Fossil Hints at How Flight Took Wing
| BOSTON
When teenager Augustine Scanferla first held out the sun-bleached bone, Fernando Novas was inclined to dismiss the student's find as modern-day turtle remains. After all, says the Argentine paleontologist, such remains are common in the badlands of Patagonia, where his fossil-hunting team had spent nearly 25 days toiling under a hot January sun.
Almost immediately, however, other members of the team found related bits and pieces nearby that taken together, he says, clearly signaled "dinosaur."
The three-day digging marathon that followed unearthed the oldest bird-like dinosaur yet. The more than 20 bones and fragments the team found already are providing scientists with vital clues about how modern birds evolved from their prehistoric predecessors.

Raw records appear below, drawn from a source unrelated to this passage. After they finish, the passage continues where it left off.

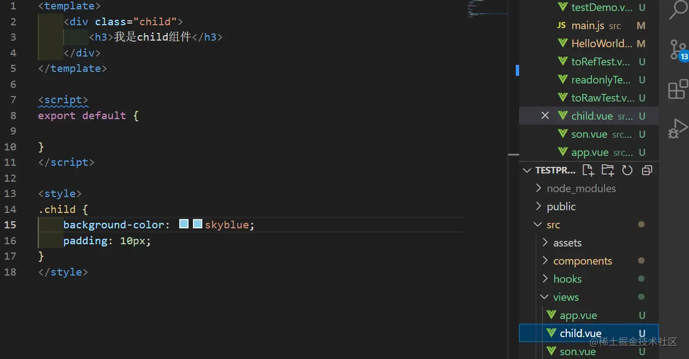Open son.vue under views folder
Image resolution: width=689 pixels, height=359 pixels.
pos(578,351)
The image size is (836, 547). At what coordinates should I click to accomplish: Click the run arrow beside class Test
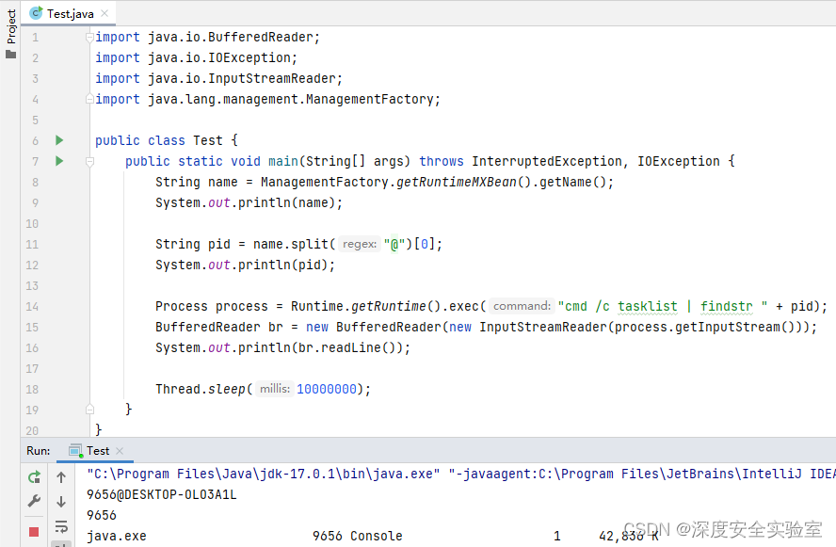pos(58,139)
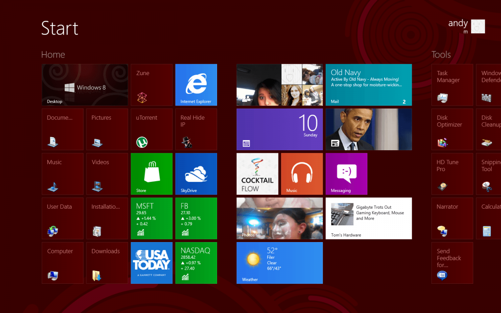The image size is (501, 313).
Task: Launch Disk Optimizer
Action: [452, 129]
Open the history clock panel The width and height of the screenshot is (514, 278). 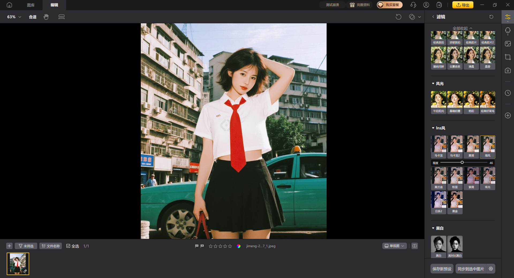[508, 93]
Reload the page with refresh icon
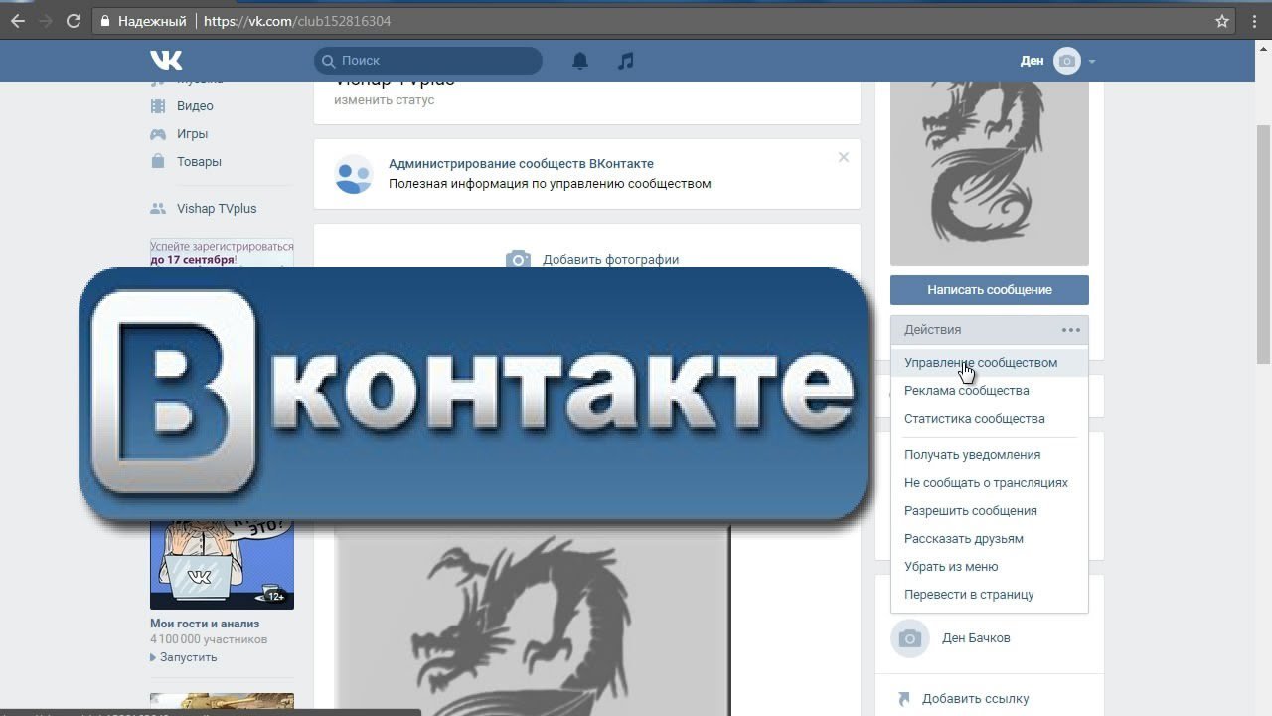This screenshot has height=716, width=1272. [x=73, y=21]
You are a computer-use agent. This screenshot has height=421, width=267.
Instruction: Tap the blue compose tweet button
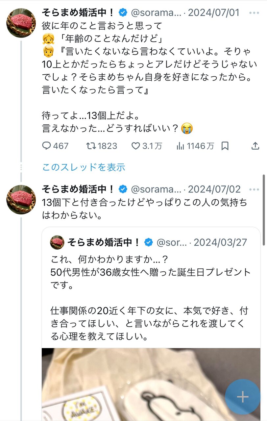pos(243,397)

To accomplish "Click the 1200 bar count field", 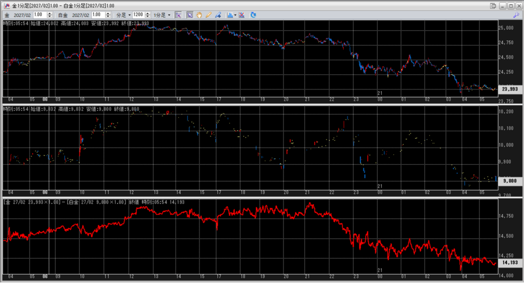I will [x=138, y=15].
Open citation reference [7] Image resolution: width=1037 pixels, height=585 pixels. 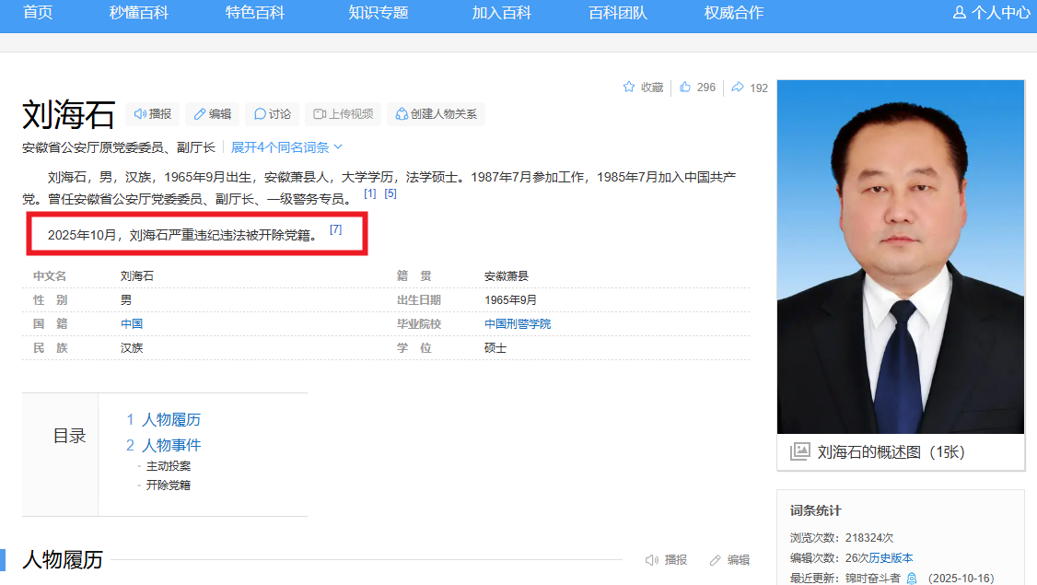coord(336,229)
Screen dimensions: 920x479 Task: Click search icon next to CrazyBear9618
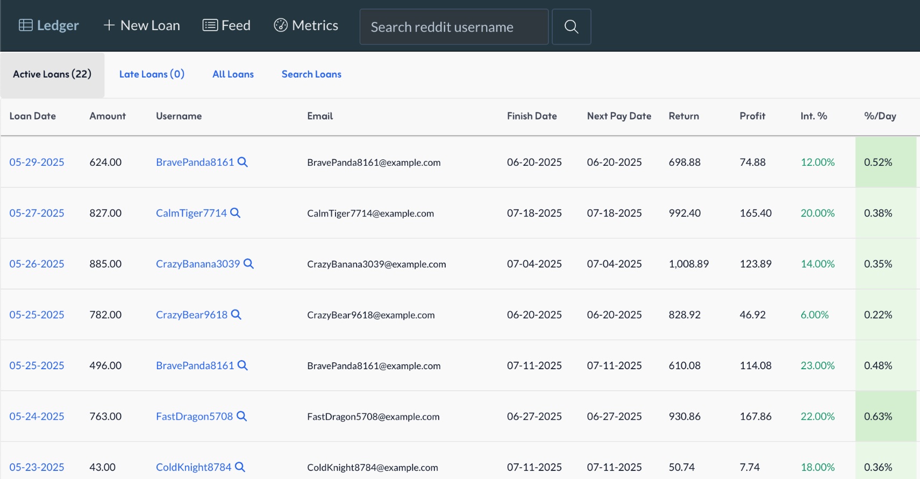tap(236, 315)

Using the Mapuche Indian phrase meaning "half bird from northwest Patagonia," Dr. Novas and his colleagues named the 90-million-year-old beast Unenlagia comahuensis.
The meat-eating creature, described in the current issue of the journal Nature, is much younger than the 145 million-year-old fossil remains of the oldest known bird, Archaeopteryx. But elements of Unenlagia's skeleton bear striking similarities to those of Archaeopteryx, prompting researchers to view the new find as a descendant of a missing link between ancient two-legged predators and the oldest known bird.
A 'living fossil'
"This new fossil was a living fossil in its own day," says Hans-Dieter Sues, a paleontologist at the Royal Ontario Museum in Toronto. "This is a very exciting find."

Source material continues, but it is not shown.